Ménière's disease
Recurrent attacks of vertigo with fluctuating low-frequency hearing loss, tinnitus, and aural fullness. Peripheral HINTS pattern during the attack — but the diagnosis is by history, not by HINTS.
Clinical picture
Spontaneous attacks of vertigo lasting 20 minutes to 12 hours, with low- to medium-frequency sensorineural hearing loss documented on audiometry in the affected ear before, during, or after a vertigo episode, together with fluctuating aural symptoms — hearing change, tinnitus, or aural fullness — in the same ear7. Two or more such attacks are required for the diagnosis of definite Ménière's disease per the Bárány Society / Japan Society for Equilibrium Research / EAONO / AAO-HNS / Korean Balance Society joint consensus.
Between attacks the patient is often well, though many develop persistent imbalance, oscillopsia, or residual low-frequency hearing loss over years. Symptoms are typically unilateral at onset; a substantial proportion become bilateral with time.
HINTS during an acute attack
During an acute attack, Ménière's produces a peripheral HINTS pattern: abnormal head impulse on the affected side, unidirectional horizontal-torsional nystagmus with the fast phase beating away from the affected ear, and absent skew. The presence of tinnitus, aural fullness, and audiometrically documented fluctuating hearing loss is the distinguishing feature.
HINTS-plus is positive here — there isa new auditory change. This is the diagnostic pitfall: in a first-ever attack, Ménière's with peripheral HINTS plus new low-frequency hearing loss can resemble an AICA stroke. The discriminators are the history of stereotyped recurrence (if present), the audiometric profile (low-frequency rather than mid- or high-frequency), and the absence of vascular risk factors, brainstem signs, or persistent central oculomotor abnormalities.
Why HINTS is not the diagnostic framework here
HINTS was developed and validated for the continuous acute vestibular syndrome3. Ménière's is an episodic disorder; applying HINTS outside its validated domain can produce misleading results. The diagnostic framework is the Bárány Society 2015 consensus, which is built on the history (recurrent attacks of specific duration), the audiogram (low- to medium-frequency sensorineural loss documented during or near the time of an episode), and the associated aural symptoms7.

Records from a dataset

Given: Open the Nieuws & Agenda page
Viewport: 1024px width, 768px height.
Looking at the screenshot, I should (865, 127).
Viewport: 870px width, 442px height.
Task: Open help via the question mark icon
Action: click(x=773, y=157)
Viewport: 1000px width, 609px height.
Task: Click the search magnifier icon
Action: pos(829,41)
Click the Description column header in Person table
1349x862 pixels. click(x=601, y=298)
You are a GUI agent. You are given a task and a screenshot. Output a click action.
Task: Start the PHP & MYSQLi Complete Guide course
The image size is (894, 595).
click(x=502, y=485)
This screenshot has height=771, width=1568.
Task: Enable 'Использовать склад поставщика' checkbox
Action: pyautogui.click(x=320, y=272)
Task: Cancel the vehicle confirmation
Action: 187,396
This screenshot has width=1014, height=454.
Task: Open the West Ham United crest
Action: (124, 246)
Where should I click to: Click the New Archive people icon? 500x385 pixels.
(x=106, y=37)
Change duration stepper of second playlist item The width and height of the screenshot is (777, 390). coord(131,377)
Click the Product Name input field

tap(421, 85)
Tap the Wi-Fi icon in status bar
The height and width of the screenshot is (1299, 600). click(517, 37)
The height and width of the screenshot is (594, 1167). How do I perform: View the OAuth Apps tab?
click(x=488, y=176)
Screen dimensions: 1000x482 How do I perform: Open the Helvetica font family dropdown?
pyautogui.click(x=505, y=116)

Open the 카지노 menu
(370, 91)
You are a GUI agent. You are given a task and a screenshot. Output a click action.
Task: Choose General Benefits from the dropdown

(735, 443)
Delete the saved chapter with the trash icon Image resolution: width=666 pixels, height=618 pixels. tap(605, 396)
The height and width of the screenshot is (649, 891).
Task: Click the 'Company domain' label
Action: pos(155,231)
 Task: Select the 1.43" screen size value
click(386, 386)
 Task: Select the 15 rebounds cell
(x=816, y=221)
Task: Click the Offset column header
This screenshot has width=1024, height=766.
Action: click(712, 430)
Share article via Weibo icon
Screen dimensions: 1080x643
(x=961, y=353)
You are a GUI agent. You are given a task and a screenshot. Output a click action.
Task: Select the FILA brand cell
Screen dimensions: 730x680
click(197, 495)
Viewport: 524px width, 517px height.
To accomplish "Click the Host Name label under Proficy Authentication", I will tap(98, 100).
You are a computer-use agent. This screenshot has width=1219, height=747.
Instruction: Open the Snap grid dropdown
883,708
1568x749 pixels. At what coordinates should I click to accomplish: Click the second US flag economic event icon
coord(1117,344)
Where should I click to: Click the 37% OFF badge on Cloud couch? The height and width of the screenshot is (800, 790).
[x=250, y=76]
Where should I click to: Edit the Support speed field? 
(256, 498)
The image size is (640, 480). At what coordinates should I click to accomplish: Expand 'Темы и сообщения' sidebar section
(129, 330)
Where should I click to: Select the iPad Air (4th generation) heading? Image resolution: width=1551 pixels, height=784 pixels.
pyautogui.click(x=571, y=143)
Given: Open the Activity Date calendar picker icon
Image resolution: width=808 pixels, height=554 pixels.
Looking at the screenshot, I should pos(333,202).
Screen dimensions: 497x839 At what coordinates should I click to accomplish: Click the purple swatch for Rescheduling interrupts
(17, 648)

- WORK REQUIRED
Transcribe everything in the Ménière's disease text from "Why HINTS is" down to "associated aural symptoms7.".

- ANSWER AREA
Why HINTS is not the diagnostic framework here
HINTS was developed and validated for the continuous acute vestibular syndrome3. Ménière's is an episodic disorder; applying HINTS outside its validated domain can produce misleading results. The diagnostic framework is the Bárány Society 2015 consensus, which is built on the history (recurrent attacks of specific duration), the audiogram (low- to medium-frequency sensorineural loss documented during or near the time of an episode), and the associated aural symptoms7.